SELECTION —
“Mark, now, I beseech you, what a state of sin, and what a
state of holiness is.
He that is in a state of sin, hath habitually and
predominantly a greater love to some pleasures, or profits, or honours of this
world, than he hath to God, and to the glory he hath promised; he preferreth,
and seeketh, and holdeth (if he can) his fleshly prosperity in this world,
before the favor of God and the happiness of the world to come. His heart is
turned from God unto the creature, and is principally set on things on earth.
Thus his sin is the blindness, and madness, and perfidiousness, and idolatry of
his soul, and his forsaking of God, and his salvation for nought. It is that to
his soul, which poison, and death, and sickness, and lameness, and blindness
are to his body: it is such dealing with God, as that man is guilty of to his
dearest friend or father, who should hate him and his company, and love the
company of a dog or toad much better than his; and obey his enemy against him:
and it is like a madman’s dealing with his physician, who seeks to kill him as
his enemy, because he crosseth his appetite or will, to cure him. Think of this
well, and then tell me, whether this be a state to be continued in. This state
of sin is something worse than a mere inconsiderate act of sin, in one that
otherwise liveth an obedient, holy life.

EXERCISE DETAILS — In the passage on the state of sin, what is the sinner's heart turned from, and what is it turned to?

DATA RECORDS —
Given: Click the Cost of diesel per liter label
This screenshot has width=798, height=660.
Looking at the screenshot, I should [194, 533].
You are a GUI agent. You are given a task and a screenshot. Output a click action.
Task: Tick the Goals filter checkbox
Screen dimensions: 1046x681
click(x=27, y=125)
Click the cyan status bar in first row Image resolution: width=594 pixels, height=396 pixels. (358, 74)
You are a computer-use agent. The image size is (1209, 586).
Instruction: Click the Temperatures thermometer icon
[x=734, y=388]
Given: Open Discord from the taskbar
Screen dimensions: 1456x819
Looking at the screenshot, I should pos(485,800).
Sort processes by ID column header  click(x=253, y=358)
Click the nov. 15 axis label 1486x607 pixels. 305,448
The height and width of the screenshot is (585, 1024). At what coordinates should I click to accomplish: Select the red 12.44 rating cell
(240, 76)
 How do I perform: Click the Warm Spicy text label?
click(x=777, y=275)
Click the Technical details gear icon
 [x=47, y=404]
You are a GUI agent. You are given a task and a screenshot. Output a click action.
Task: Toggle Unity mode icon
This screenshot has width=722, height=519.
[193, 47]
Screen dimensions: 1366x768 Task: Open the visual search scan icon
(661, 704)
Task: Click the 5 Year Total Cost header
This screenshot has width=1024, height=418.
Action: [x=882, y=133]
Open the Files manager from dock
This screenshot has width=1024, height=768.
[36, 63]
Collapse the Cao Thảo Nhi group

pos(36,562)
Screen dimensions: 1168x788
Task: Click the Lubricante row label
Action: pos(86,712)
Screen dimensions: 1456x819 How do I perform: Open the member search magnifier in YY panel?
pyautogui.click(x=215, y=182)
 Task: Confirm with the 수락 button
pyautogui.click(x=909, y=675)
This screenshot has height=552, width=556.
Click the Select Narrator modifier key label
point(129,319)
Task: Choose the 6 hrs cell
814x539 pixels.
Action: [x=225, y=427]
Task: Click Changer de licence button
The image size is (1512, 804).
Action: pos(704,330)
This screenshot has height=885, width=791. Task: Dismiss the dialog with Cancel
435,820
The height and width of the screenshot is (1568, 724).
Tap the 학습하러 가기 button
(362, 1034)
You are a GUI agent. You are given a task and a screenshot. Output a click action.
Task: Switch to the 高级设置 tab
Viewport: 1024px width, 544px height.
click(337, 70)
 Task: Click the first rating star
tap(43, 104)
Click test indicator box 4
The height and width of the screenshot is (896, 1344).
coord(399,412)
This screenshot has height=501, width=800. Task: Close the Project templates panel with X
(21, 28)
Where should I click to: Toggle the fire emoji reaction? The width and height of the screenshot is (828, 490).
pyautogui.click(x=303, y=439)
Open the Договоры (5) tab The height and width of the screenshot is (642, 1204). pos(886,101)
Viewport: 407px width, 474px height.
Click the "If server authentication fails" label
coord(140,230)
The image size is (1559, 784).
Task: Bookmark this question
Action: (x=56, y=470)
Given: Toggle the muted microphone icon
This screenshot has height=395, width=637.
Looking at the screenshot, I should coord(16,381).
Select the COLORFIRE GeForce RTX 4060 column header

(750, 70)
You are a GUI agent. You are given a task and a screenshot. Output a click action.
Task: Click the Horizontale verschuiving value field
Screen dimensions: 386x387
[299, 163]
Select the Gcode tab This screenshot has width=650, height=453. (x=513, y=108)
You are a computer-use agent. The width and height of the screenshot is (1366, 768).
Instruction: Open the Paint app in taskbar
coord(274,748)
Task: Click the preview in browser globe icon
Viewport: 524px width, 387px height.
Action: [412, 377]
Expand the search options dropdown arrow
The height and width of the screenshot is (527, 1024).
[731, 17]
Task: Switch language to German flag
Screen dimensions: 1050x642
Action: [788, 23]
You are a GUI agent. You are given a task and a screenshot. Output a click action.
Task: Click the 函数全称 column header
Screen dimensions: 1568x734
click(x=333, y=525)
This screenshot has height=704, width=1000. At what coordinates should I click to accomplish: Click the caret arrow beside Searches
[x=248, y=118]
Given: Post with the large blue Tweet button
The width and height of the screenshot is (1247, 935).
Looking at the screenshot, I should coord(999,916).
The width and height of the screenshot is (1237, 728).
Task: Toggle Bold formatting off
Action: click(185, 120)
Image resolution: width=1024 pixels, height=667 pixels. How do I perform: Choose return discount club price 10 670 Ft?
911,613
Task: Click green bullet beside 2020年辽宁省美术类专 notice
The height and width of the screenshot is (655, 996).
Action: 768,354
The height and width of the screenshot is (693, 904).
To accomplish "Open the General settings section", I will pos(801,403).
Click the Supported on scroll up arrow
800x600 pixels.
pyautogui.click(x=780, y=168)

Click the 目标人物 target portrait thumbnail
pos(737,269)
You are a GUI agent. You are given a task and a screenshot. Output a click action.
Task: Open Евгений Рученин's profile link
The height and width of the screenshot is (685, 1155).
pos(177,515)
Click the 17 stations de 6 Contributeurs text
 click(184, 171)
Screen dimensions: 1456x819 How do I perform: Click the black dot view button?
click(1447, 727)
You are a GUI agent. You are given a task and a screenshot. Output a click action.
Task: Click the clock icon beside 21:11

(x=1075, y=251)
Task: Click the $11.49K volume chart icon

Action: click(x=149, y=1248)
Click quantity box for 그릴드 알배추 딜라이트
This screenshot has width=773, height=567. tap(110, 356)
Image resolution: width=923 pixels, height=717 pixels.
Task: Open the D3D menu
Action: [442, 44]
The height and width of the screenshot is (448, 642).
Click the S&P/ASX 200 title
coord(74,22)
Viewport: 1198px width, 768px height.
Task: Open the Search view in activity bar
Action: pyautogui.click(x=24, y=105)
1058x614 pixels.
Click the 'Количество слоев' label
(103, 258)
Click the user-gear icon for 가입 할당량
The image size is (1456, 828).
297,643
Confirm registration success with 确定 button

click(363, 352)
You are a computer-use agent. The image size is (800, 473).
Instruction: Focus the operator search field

SOLUTION BELOW — It is turned from God to the creature.